Reproduce the complete listing without any deviation.

▶ _Source data_
=== Begin Enclosure ===

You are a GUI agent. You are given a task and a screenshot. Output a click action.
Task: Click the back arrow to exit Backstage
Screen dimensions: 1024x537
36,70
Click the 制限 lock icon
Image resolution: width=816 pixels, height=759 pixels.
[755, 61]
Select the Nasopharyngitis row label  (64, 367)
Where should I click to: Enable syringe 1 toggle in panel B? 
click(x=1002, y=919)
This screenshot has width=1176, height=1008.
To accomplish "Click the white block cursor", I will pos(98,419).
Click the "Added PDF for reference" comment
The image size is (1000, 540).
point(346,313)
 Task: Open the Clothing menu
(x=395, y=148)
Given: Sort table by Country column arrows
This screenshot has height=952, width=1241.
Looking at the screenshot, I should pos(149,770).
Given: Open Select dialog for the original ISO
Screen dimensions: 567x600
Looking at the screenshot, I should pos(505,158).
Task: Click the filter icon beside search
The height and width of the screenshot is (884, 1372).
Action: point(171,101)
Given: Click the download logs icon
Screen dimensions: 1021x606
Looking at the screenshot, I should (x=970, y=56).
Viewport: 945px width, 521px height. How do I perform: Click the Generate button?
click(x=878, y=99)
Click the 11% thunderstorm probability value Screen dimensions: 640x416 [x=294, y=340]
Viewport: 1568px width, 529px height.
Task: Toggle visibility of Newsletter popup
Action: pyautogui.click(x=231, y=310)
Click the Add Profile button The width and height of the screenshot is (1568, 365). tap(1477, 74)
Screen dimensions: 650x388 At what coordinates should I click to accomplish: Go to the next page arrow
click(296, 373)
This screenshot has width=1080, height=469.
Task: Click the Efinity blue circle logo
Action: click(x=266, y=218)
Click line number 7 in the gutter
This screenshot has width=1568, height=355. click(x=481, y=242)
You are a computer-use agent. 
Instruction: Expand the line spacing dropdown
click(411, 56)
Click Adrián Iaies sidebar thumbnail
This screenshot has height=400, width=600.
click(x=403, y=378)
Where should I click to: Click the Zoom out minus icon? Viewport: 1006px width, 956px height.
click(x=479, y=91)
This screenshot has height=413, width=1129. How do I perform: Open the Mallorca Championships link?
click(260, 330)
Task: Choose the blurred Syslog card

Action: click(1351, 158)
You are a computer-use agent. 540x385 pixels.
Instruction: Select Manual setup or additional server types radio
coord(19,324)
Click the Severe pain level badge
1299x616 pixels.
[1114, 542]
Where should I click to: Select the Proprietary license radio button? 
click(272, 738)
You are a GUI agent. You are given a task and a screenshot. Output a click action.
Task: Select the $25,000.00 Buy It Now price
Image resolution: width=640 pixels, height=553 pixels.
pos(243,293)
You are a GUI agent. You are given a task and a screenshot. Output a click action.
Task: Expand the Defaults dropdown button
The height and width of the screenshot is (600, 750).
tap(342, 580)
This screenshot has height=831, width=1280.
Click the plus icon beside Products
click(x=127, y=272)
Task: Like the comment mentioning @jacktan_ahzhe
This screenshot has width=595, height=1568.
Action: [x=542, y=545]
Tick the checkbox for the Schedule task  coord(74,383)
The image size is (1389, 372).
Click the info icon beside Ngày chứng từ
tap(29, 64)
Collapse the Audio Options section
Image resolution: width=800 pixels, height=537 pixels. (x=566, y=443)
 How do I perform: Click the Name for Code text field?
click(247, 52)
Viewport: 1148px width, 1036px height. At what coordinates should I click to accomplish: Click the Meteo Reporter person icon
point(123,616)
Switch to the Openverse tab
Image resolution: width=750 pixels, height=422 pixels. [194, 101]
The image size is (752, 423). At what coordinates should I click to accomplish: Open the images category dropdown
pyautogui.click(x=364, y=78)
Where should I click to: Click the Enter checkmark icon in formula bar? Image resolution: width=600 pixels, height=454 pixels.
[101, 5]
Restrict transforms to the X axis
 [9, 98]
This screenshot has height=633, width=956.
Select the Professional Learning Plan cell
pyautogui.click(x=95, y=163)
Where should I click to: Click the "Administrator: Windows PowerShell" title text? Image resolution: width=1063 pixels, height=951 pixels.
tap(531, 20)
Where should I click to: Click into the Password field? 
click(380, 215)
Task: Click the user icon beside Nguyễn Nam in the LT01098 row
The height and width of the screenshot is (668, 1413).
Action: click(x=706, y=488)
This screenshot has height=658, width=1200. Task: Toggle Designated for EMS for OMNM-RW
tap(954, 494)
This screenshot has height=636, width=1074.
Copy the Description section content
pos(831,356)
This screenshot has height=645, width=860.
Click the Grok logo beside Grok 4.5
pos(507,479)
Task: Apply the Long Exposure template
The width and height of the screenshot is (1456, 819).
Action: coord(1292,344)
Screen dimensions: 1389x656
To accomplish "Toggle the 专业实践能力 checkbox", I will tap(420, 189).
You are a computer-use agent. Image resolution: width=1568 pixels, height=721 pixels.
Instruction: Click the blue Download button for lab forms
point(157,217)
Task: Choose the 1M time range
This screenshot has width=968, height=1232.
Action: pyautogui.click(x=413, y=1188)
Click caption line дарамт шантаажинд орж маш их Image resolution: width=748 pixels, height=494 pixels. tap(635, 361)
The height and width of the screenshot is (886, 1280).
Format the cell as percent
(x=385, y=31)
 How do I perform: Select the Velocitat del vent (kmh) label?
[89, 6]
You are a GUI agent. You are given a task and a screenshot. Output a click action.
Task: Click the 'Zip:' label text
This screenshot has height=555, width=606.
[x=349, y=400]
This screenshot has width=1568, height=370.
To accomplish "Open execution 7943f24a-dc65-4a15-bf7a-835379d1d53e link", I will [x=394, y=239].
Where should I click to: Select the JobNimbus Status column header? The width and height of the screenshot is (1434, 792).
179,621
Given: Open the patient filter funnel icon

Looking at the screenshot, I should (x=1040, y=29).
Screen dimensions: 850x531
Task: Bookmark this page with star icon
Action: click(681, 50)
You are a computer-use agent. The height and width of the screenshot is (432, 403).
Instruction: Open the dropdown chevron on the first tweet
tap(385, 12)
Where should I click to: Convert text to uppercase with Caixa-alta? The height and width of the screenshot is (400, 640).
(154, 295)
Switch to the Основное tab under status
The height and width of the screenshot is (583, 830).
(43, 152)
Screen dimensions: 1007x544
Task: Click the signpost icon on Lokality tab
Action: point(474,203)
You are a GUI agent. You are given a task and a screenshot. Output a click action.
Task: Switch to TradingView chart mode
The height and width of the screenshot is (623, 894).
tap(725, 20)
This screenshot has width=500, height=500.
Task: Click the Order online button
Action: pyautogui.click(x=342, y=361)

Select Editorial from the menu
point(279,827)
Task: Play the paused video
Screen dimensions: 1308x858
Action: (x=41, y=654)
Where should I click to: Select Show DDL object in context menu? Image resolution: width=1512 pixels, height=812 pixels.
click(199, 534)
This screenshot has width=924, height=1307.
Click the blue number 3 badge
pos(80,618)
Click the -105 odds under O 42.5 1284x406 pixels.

=== End Enclosure ===

▶ _Finished exercise_
You are a GUI agent. You are given a task and a screenshot. Output a click action.
Task: Click the back arrow to exit Backstage
Screen dimensions: 1024x537
36,70
Click the 制限 lock icon
Image resolution: width=816 pixels, height=759 pixels.
[755, 61]
Select the Nasopharyngitis row label  (64, 367)
Where should I click to: Enable syringe 1 toggle in panel B? 
click(x=1002, y=919)
This screenshot has width=1176, height=1008.
To accomplish "Click the white block cursor", I will pos(98,419).
Click the "Added PDF for reference" comment
The image size is (1000, 540).
point(346,313)
 Task: Open the Clothing menu
(x=395, y=148)
Given: Sort table by Country column arrows
This screenshot has height=952, width=1241.
Looking at the screenshot, I should pos(149,770).
Given: Open Select dialog for the original ISO
Screen dimensions: 567x600
Looking at the screenshot, I should pos(505,158).
Task: Click the filter icon beside search
The height and width of the screenshot is (884, 1372).
Action: point(171,101)
Given: Click the download logs icon
Screen dimensions: 1021x606
Looking at the screenshot, I should (x=970, y=56).
Viewport: 945px width, 521px height. How do I perform: Click the Generate button?
click(x=878, y=99)
Click the 11% thunderstorm probability value Screen dimensions: 640x416 [x=294, y=340]
Viewport: 1568px width, 529px height.
Task: Toggle visibility of Newsletter popup
Action: pyautogui.click(x=231, y=310)
Click the Add Profile button The width and height of the screenshot is (1568, 365). tap(1477, 74)
Screen dimensions: 650x388 At what coordinates should I click to accomplish: Go to the next page arrow
click(296, 373)
This screenshot has width=1080, height=469.
Task: Click the Efinity blue circle logo
Action: click(x=266, y=218)
Click line number 7 in the gutter
This screenshot has width=1568, height=355. click(x=481, y=242)
You are a computer-use agent. 
Instruction: Expand the line spacing dropdown
click(411, 56)
Click Adrián Iaies sidebar thumbnail
This screenshot has height=400, width=600.
click(x=403, y=378)
Where should I click to: Click the Zoom out minus icon? Viewport: 1006px width, 956px height.
click(x=479, y=91)
This screenshot has height=413, width=1129. How do I perform: Open the Mallorca Championships link?
click(260, 330)
Task: Choose the blurred Syslog card

Action: click(1351, 158)
You are a computer-use agent. 540x385 pixels.
Instruction: Select Manual setup or additional server types radio
coord(19,324)
Click the Severe pain level badge
1299x616 pixels.
[1114, 542]
Where should I click to: Select the Proprietary license radio button? 
click(272, 738)
You are a GUI agent. You are given a task and a screenshot. Output a click action.
Task: Select the $25,000.00 Buy It Now price
Image resolution: width=640 pixels, height=553 pixels.
pos(243,293)
You are a GUI agent. You are given a task and a screenshot. Output a click action.
Task: Expand the Defaults dropdown button
The height and width of the screenshot is (600, 750).
tap(342, 580)
This screenshot has height=831, width=1280.
Click the plus icon beside Products
click(x=127, y=272)
Task: Like the comment mentioning @jacktan_ahzhe
This screenshot has width=595, height=1568.
Action: [x=542, y=545]
Tick the checkbox for the Schedule task  coord(74,383)
The image size is (1389, 372).
Click the info icon beside Ngày chứng từ
tap(29, 64)
Collapse the Audio Options section
Image resolution: width=800 pixels, height=537 pixels. (x=566, y=443)
 How do I perform: Click the Name for Code text field?
click(247, 52)
Viewport: 1148px width, 1036px height. At what coordinates should I click to accomplish: Click the Meteo Reporter person icon
point(123,616)
Switch to the Openverse tab
Image resolution: width=750 pixels, height=422 pixels. [194, 101]
The image size is (752, 423). At what coordinates should I click to accomplish: Open the images category dropdown
pyautogui.click(x=364, y=78)
Where should I click to: Click the Enter checkmark icon in formula bar? Image resolution: width=600 pixels, height=454 pixels.
[101, 5]
Restrict transforms to the X axis
 [9, 98]
This screenshot has height=633, width=956.
Select the Professional Learning Plan cell
pyautogui.click(x=95, y=163)
Where should I click to: Click the "Administrator: Windows PowerShell" title text? Image resolution: width=1063 pixels, height=951 pixels.
tap(531, 20)
Where should I click to: Click into the Password field? 
click(380, 215)
Task: Click the user icon beside Nguyễn Nam in the LT01098 row
The height and width of the screenshot is (668, 1413).
Action: click(x=706, y=488)
This screenshot has height=658, width=1200. Task: Toggle Designated for EMS for OMNM-RW
tap(954, 494)
This screenshot has height=636, width=1074.
Copy the Description section content
pos(831,356)
This screenshot has height=645, width=860.
Click the Grok logo beside Grok 4.5
pos(507,479)
Task: Apply the Long Exposure template
The width and height of the screenshot is (1456, 819).
Action: coord(1292,344)
Screen dimensions: 1389x656
To accomplish "Toggle the 专业实践能力 checkbox", I will tap(420, 189).
You are a computer-use agent. Image resolution: width=1568 pixels, height=721 pixels.
Instruction: Click the blue Download button for lab forms
point(157,217)
Task: Choose the 1M time range
This screenshot has width=968, height=1232.
Action: pyautogui.click(x=413, y=1188)
Click caption line дарамт шантаажинд орж маш их Image resolution: width=748 pixels, height=494 pixels. tap(635, 361)
The height and width of the screenshot is (886, 1280).
Format the cell as percent
(x=385, y=31)
 How do I perform: Select the Velocitat del vent (kmh) label?
[89, 6]
You are a GUI agent. You are given a task and a screenshot. Output a click action.
Task: Click the 'Zip:' label text
This screenshot has height=555, width=606.
[x=349, y=400]
This screenshot has width=1568, height=370.
To accomplish "Open execution 7943f24a-dc65-4a15-bf7a-835379d1d53e link", I will [x=394, y=239].
Where should I click to: Select the JobNimbus Status column header? The width and height of the screenshot is (1434, 792).
179,621
Given: Open the patient filter funnel icon

Looking at the screenshot, I should (x=1040, y=29).
Screen dimensions: 850x531
Task: Bookmark this page with star icon
Action: click(681, 50)
You are a computer-use agent. The height and width of the screenshot is (432, 403).
Instruction: Open the dropdown chevron on the first tweet
tap(385, 12)
Where should I click to: Convert text to uppercase with Caixa-alta? The height and width of the screenshot is (400, 640).
(154, 295)
Switch to the Основное tab under status
The height and width of the screenshot is (583, 830).
(43, 152)
Screen dimensions: 1007x544
Task: Click the signpost icon on Lokality tab
Action: point(474,203)
You are a GUI agent. You are given a task and a screenshot. Output a click action.
Task: Switch to TradingView chart mode
The height and width of the screenshot is (623, 894).
tap(725, 20)
This screenshot has width=500, height=500.
Task: Click the Order online button
Action: pyautogui.click(x=342, y=361)

Select Editorial from the menu
point(279,827)
Task: Play the paused video
Screen dimensions: 1308x858
Action: (x=41, y=654)
Where should I click to: Select Show DDL object in context menu? Image resolution: width=1512 pixels, height=812 pixels.
click(199, 534)
This screenshot has width=924, height=1307.
Click the blue number 3 badge
pos(80,618)
Click the -105 odds under O 42.5 1284x406 pixels.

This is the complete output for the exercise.